Offenders belonging to specific subgroups also show different journey-to-crime patterns. In studies from the US, white offenders commonly show longer crime trips than Hispanic and African-American offenders [13]. However, racial differences in most Chinese cities are not as large as in American cities. The most pertinent group difference in the Chinese setting exists between local residents and nonlocal residents [44,45]. Offenders that belong to the local resident population are generally more familiar with the area than nonlocal migrants who might have recently arrived in the city and we thus expect local offenders to travel over longer distances than nonlocal offenders.
This part has briefly reviewed some of the journey-to-crime literature. We argued how rational choice theory and crime pattern theory provide important perspectives for understanding how journey-to-crime distances vary between offenders. Research has shown that the journey-to-crime distance is affected by both individual- and area-level characteristics. Although existing journey-to-crime studies have taken into account inter-offender and inter-area differences, we deem it necessary to extend the analysis of journey-to-crime distances. Firstly, prior studies emphasized the importance of offenders’ home areas for understanding their crime location choice. However, little research examined how features of the home areas affect the journey-to-crime distances. Secondly, virtually all journey-to-crime studies were done in Western countries. Whether we arrive at similar conclusions in other contexts still needs to be verified. The aim of this study is to extend the area-level factors by incorporating characteristics of both home areas and target areas. We carefully selected relevant variables that apply to the Chinese context and tested their impact on journey-to-crime distances using a cross-classified multilevel modeling approach.

3. Data and Methods

Our study area is ZG City (because of the confidentiality agreement with police authorities, the real name of the city cannot be mentioned in publications), located in the south of China. As one of the biggest metropolises in China, ZG City has developed very fast ever since the reform and opening-up policy in 1978. It attracts much population from other areas in China, especially those in less developed parts of the country. After 40 years of fast development, ZG City has developed a very complex urban spatial structure as well as a very heterogeneous population. The unit of analysis in our study is the community, of which there are 2643 in ZG City. Communities have an average area of 2.74 km2, but the area distribution is highly skewed, with a minimum area size of 0.001 km2 and a maximum of 82.485 km2.

3.1. Data

Three sources of data were used for the analysis, related to the characteristics of the residential burglars and their burglaries, community-level characteristics and the road network of ZG City, respectively. The crime data were obtained from the Public Security Bureau of ZG City, ranging from January 2012 to June 2016. These data contain the information on the age, gender, residential address, birthplace, offense locations, and arrest time and date. The data on the characteristics of ZG communities were obtained from the 6th nationwide census in 2010, containing detailed information on the population and housing characteristics for each community in ZG City. The road network was obtained from RITU, a navigation map company in China.
Data preprocessing was carried out before constructing the dependent and independent variables. We first excluded crime trips with residential burglars who lived outside ZG City from the crime data (n = 4175). Secondly, not all cases could successfully be geocoded, because of unclear or ambiguous address information, which led us to remove a small number of cases from the crime data (n = 23). Thirdly, crime trips with missing information regarding the Hukou status (a household registration system in China, recording the area where people belong) of the burglars involved were dropped (n = 3). Fourthly, trips were removed for which no information about the age of the residential burglars was available (n = 15). Moreover, burglaries committed by a group of offenders and burglars who committed multiple burglaries were also processed. For each burglary committed by multiple offenders, we randomly selected one burglar participant (n = 1189 cases deleted) and because the source data contained relatively few burglars for which multiple offenses were recorded, we randomly selected one burglary for each repeat offender (n = 91 cases deleted). These selections resulted in a final dataset of 3763 burglary trips available for analysis.

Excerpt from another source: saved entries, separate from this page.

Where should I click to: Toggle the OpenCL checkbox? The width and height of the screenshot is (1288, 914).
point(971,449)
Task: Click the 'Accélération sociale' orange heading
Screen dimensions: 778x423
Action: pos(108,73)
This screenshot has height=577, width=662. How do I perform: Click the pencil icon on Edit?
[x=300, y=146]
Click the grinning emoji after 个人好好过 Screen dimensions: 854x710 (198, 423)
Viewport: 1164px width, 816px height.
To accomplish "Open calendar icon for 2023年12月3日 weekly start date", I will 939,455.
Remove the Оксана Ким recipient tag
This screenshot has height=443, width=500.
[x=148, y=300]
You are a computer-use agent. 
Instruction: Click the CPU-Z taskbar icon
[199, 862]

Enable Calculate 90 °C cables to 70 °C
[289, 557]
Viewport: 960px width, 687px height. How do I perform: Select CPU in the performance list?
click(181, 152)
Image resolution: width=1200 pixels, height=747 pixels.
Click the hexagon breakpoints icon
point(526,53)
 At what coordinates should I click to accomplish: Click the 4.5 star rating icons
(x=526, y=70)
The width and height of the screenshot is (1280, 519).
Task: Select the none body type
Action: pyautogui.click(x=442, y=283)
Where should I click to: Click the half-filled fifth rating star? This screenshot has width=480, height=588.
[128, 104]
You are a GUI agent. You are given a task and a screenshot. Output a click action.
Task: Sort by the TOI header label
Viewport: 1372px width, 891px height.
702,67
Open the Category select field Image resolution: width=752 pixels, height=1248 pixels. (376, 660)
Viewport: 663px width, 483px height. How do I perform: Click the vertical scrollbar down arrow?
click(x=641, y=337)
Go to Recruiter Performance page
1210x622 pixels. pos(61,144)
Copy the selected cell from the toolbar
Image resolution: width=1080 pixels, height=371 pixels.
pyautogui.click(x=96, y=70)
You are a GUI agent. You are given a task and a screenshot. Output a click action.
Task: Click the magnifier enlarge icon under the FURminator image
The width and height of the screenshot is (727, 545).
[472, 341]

3.1.1. Dependent Variable: Journey-to-Crime Distance

The journey-to-crime distance is defined as the distance between the centroids of the home community and target community as the origin and destination points of a burglary trip, respectively [7]. Since prior research shows that Euclidian distances and distances over the street network are very strongly correlated [13,46], we decided to use Euclidean distances. The reason that we use the centroids of communities instead of their specific coordinates is because most of the addresses could be geocoded correctly at the community level, but not at the house level due to some ambiguous descriptions.
2949 burglaries (78.4 percent) were trips with origins and destinations located in different communities, while the remaining 814 burglaries (21.6 percent) were committed in the home community of the burglar. In order to approximate the journey-to-crime distances for the latter trips, we simulated 100 random points inside each community and calculated the average distance between all pairs of two random points for each community.
The journey-to-crime distance distribution is shown in Figure 1. It shows that the distribution is highly skewed to the left. Following Ackerman and Rossmo [13], we log-transformed the distance for our analyses so that the few cases in the long tail would not be influential outliers and affect the model results too much.
Figure 2 and Figure 3 show the average journey-to-crime distance based on home communities and target communities, respectively. Each point represents the centroid of each community. On the whole, they have similar spatial patterns, that is, most of the short distances are located in the city center and longer distances are located in the north part, east part and south part of the city. However, criminal trips that are longer than 10 km based on the home community have a more dispersed distribution pattern compared to those based at the target community.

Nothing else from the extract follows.